When preparing to set up your CMMS, you have to decide who will do the work. The worker(s) you assign should be familiar with both the CMMS software and your maintenance operations. Otherwise, you'll end up with a system that doesn't suit your needs.
Some companies turn the set-up job over to outsiders—the dealer who sold you the CMMS, or a third-party consultant. This can certainly help you avoid a lot of problems...but outsiders can't work in a vacuum. They need advice, they need answers to questions, and they need feedback at various points in the process.
You have to appoint liaison people to work with consultants, and you have to make sure your liaison personnel are allotted enough time to do the job properly. In particular, you must schedule time for your people to review the consultants' work. Some companies ask their workers to squeeze in the review process while fulfilling all their normal duties too...but this can lead to a superficial review that misses potential problems. As noted in our Buy-In discussion, everyone involved should be committed to the process. Commitment has to include allocating sufficient time to get something you're happy with.
Allocating time for personnel is even more important if you decide to do the set-up on your own. The people doing your set-up have to get used to the software, and have to experiment with different approaches to see which works best.

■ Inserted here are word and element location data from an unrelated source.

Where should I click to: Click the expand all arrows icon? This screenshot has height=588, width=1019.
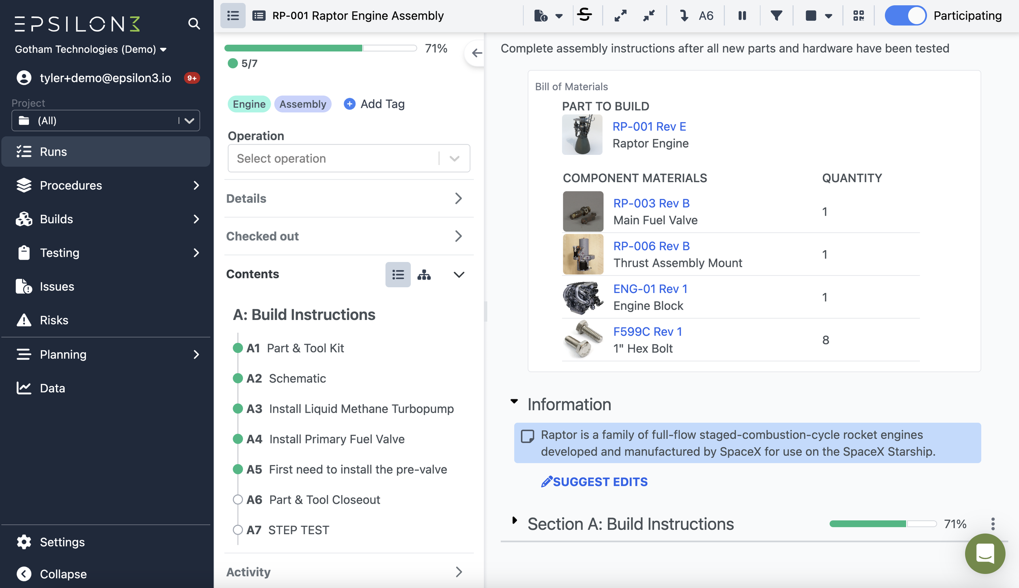620,16
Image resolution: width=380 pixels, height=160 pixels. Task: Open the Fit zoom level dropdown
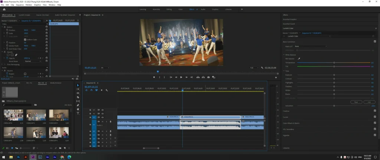point(105,68)
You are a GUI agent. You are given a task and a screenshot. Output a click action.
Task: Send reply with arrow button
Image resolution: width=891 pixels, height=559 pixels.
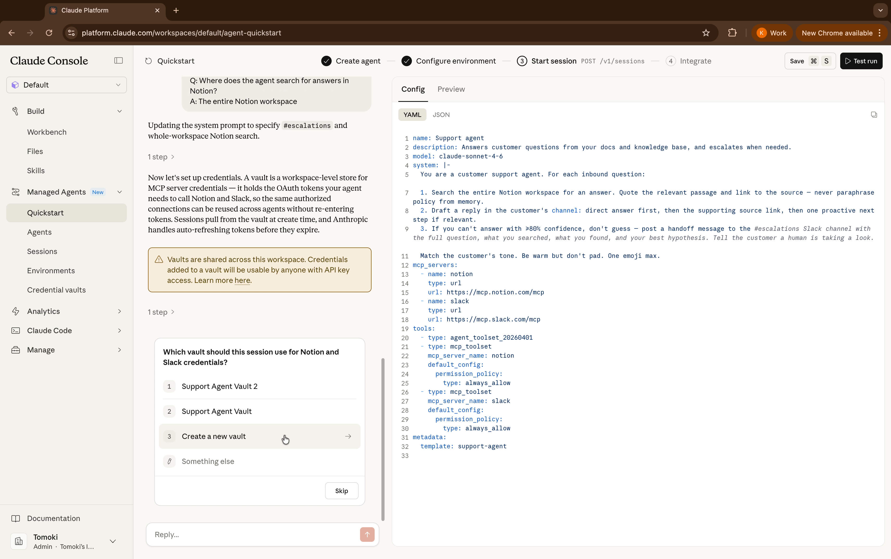click(367, 534)
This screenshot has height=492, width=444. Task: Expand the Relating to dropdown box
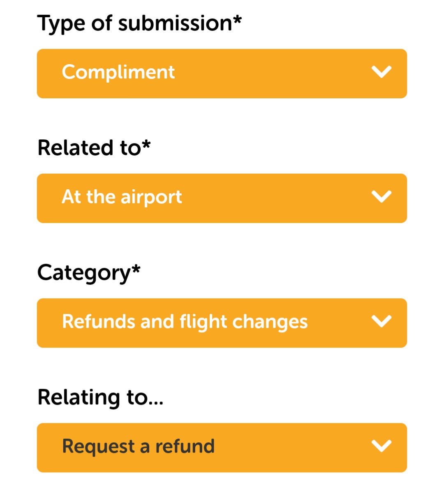[222, 448]
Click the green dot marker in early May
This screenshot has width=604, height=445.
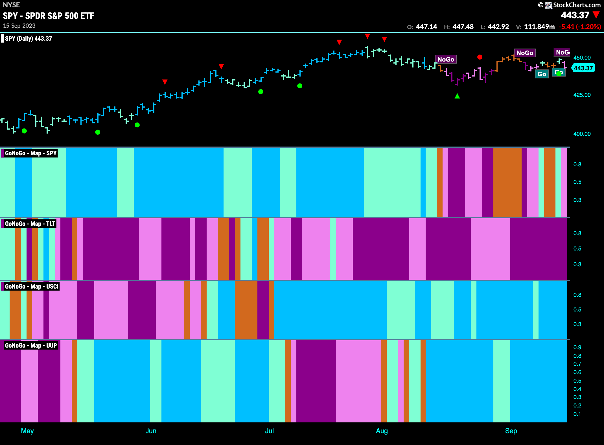(24, 131)
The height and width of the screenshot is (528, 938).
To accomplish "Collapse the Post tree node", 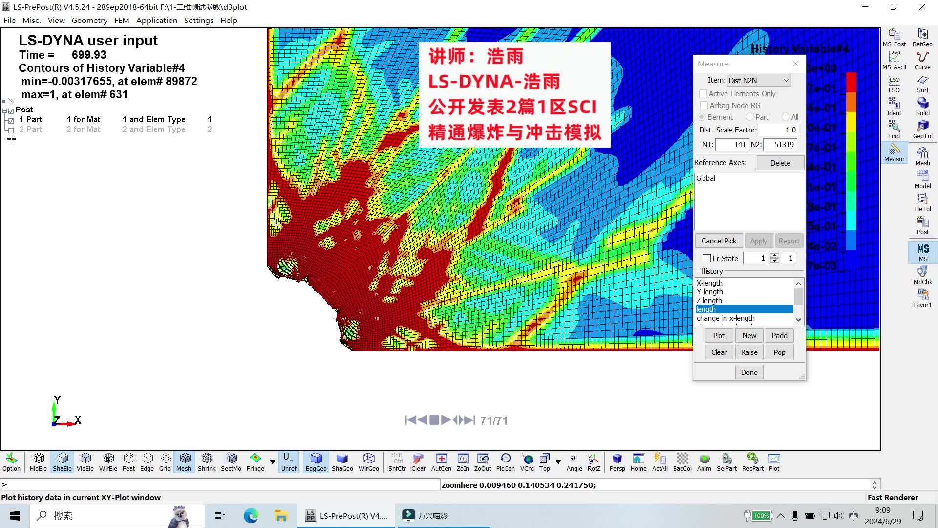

While your set-up team will do most of the work, you'll probably find that they need help from other workers. For example, suppose the set-up team is writing up what should be done during a preventive maintenance task. In many cases, the set-up people have to go to the workers who usually do the task to get information (how long the task usually takes, what materials are usually required, and so on). Your regular personnel have to take the time to sit down with the set-up team and spell out the details...and this time should be factored into your implementation plans.
Recognize that early ideas may have to be changed as you work with the CMMS package. For example, you may find that your initial scheme for assigning ID codes to items doesn't really suit your needs. This is the sort of thing you can only discover by using the software in practical tests, where you try to simulate how people will actually work with the CMMS on the job. If your initial set-up makes it hard for you to find certain types of information, there are usually ways to improve the situation...but it's best to make corrections early, before you've keyed in a lot of data that has to be changed afterward.
The people assigned to implementation have to keep their eyes open for possible problems. They have to be ready to change if their initial approach doesn't work. They have to be open to suggestions from co-workers.
Most importantly, the set-up team has to keep in mind the goals of everyone involved. What kind of information does management want? What kind of help will workers need? It's counterproductive to produce a set-up that works for management but not for the workers, or vice versa. Often, this means that your set-up team should have representatives from both management and workers. Otherwise, you may end up with an implementation that doesn't work as well as it ought.